The OBBBA already requires states to build new systems to handle six-month eligibility checks and work requirement verification. States that design those systems to share enrollment data with community providers (including mobile clinics, community health centers, and rural clinics) will get a dual return: compliance with the new law and a built-in retention tool. Notifying a mobile clinic that a patient’s renewal deadline is approaching costs very little but prevents an expensive downstream failure.

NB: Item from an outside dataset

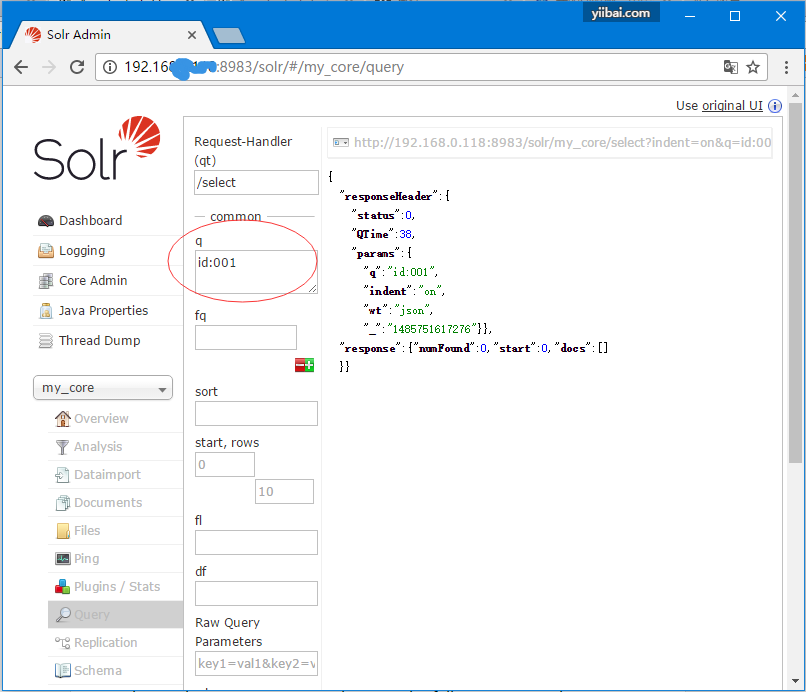The image size is (806, 692).
Task: Click the red-green add/remove fq icon
Action: (x=304, y=365)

Instead of creating separate outreach programs, states can embed enrollment verification, renewal assistance, and exemption documentation into the clinical visits already happening at mobile health clinics, community health centers, and rural clinics. This uses existing trusted relationships and closes the gap between healthcare and paperwork.
Focus resources where the risk is highest
States should identify communities where the risk of paperwork-driven coverage loss is greatest: rural areas, places where hospitals or clinics have recently closed, and communities that experienced high rates of procedural loss during the 2023-2024 Medicaid unwinding. These are the places where mobile health clinics and targeted enrollment support will have the largest impact.
The new compliance infrastructure states must build should push enrollment status and deadline information to the community providers who see patients face to face, not keep it locked inside the eligibility agency. When a mobile clinic knows which patients face an upcoming deadline, it can act before coverage lapses instead of reacting afterward.
Mobile clinics that operate on regular schedules in underserved communities combine clinical care, trusted relationships, and administrative help in one visit. States should develop contracting mechanisms that recognize and fund the enrollment retention work these providers do alongside their clinical services.
The implementation timeline is short. States must notify enrollees by September 2026 if they plan to implement work requirements by the December 2026 start date. The time to build retention infrastructure is now.